La première chose qui saute aux oreilles est l'ampleur prise par le son entre les deux albums. Corvin's Breed a gagné en agressivité et en mordant, les guitares sont bien plus présentes et méchantes que par le passé. Les atmosphères gothiques et horrifiques du premier album sont moins présentes et ont laissé leur place à un climat industriel apocalyptique. On mentionnait plus haut le producteur de Misanthropy : l'ombre de Psyclon Nine rôde souvent dans la musique de Corvin's Breed. Les deux cultivent le même goût pour la méchanceté, pour les paroles crachées avec hargne et la rencontre entre l'électronique et un chant qui emprunte au black metal. Au rang des influences, difficile aussi de ne pas penser parfois aux Deathstars ou aux croassements de Marilyn Manson : Corvin's Breed aime le théâtral, le grandiloquent et les effets grimaçants.

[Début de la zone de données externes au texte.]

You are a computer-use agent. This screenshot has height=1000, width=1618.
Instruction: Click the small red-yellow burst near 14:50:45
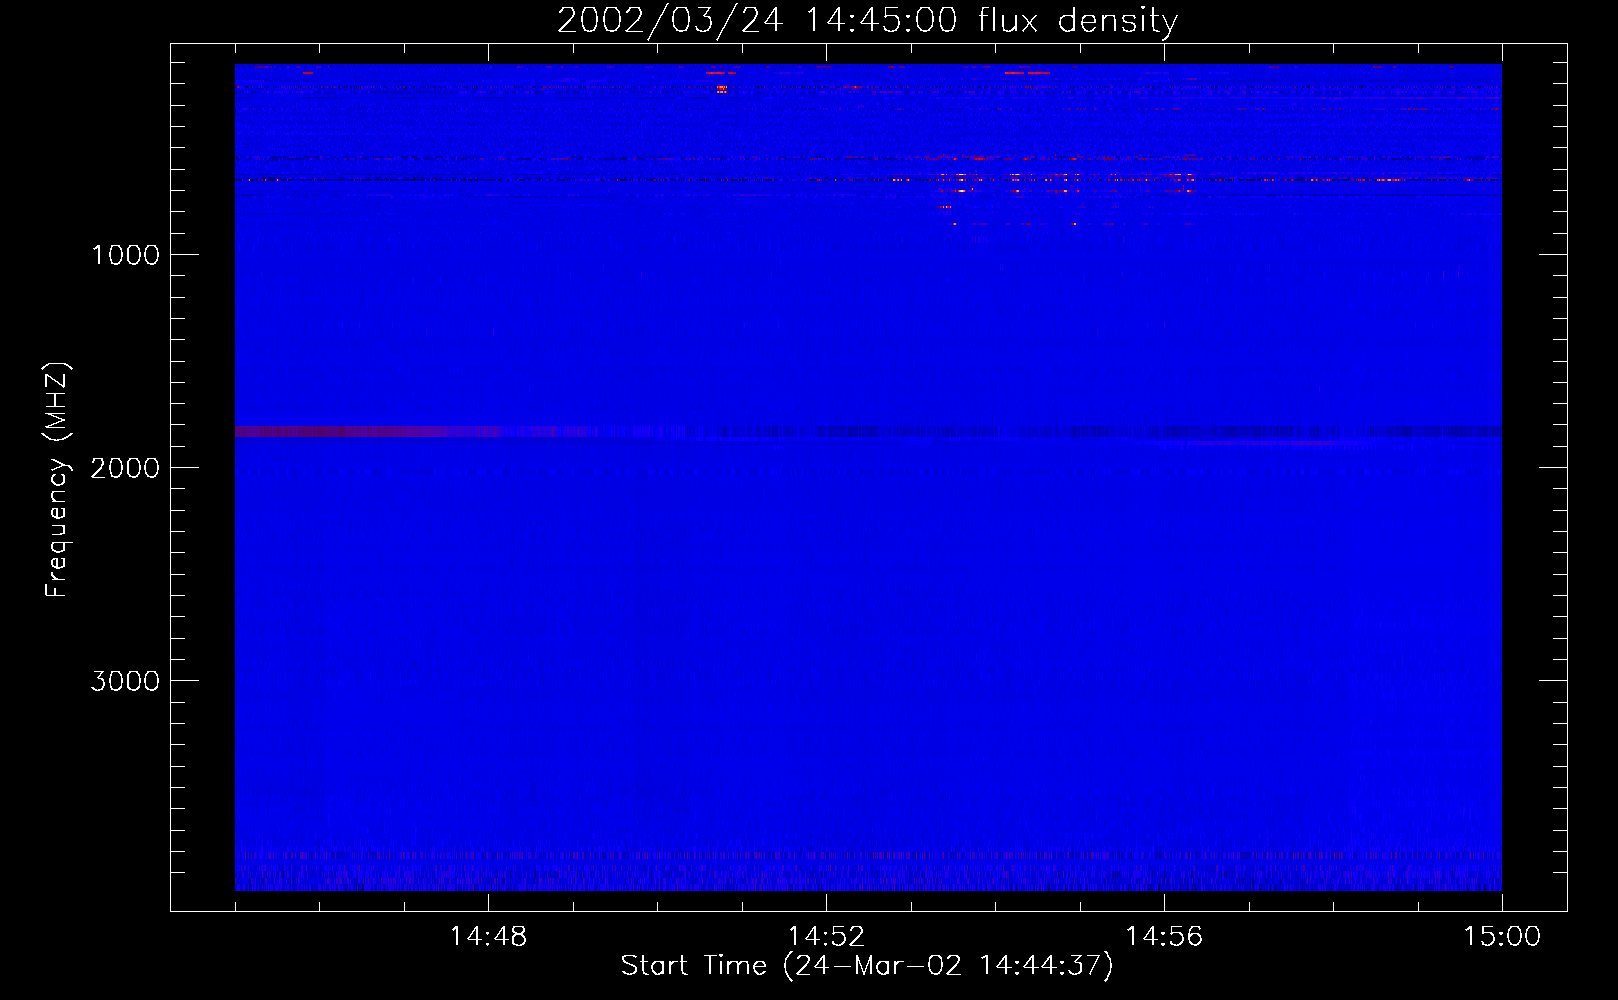coord(721,89)
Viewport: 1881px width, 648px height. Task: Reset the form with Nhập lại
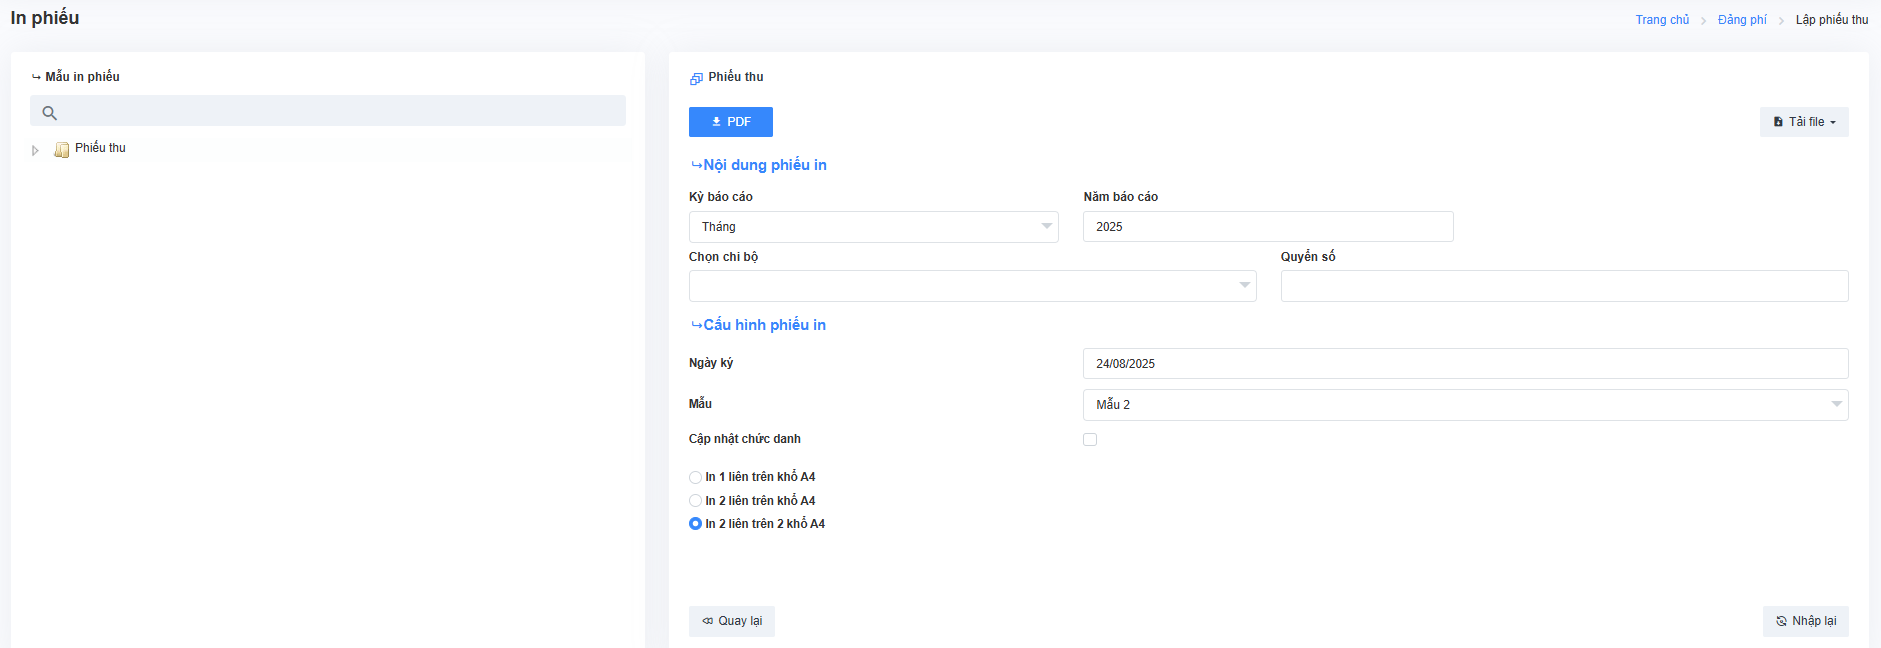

On est donc bien partis pour un bon plaisir coupable (pour ceux qui se sentent encore coupables de se faire plaisir...) fait de gros riffs qui tabassent et de rythmiques martiales (Straight to the Curb), de menaces rampantes (Dysphoria), de rengaines qui se logent dans notre crâne sans aucune politesse (Natural Born Killer) et de lourdeur monolithique pleine de mystères interdits (A Solemn Dirge). Régulièrement, l'approche rythmique laisse néanmoins les guitares s'exprimer suffisamment pour apporter un nouveau souffle aux morceaux et l'on apprécie l'ambiance qu'imposent les synthés futuristes et le sound-design de vaisseau spatial, cette petite touche SF horrifique évoquant une invocation démoniaque dans le froid du cosmos qui fait toujours son effet.

Si l'on a l'impression de déjà connaître la recette, Corvin's Breed la maîtrise et fait preuve d'une efficacité réjouissante. Si vous aimez les gargouillis grandiloquents, les chuchotements sinistres, les guitares qui mordent et les rythmiques mécaniques, vous constaterez alors que Misanthropy est un grand huit aussi satisfaisant que bien fichu. L'album contient suffisamment de variété pour ne pas lasser, notamment dans ses derniers titres, plus lents et lugubres, qui nous rappellent que Corvin's Breed sait y faire pour provoquer quelques frissons et convoquer quelques spectres plus mélancoliques dans son univers cauchemardesque.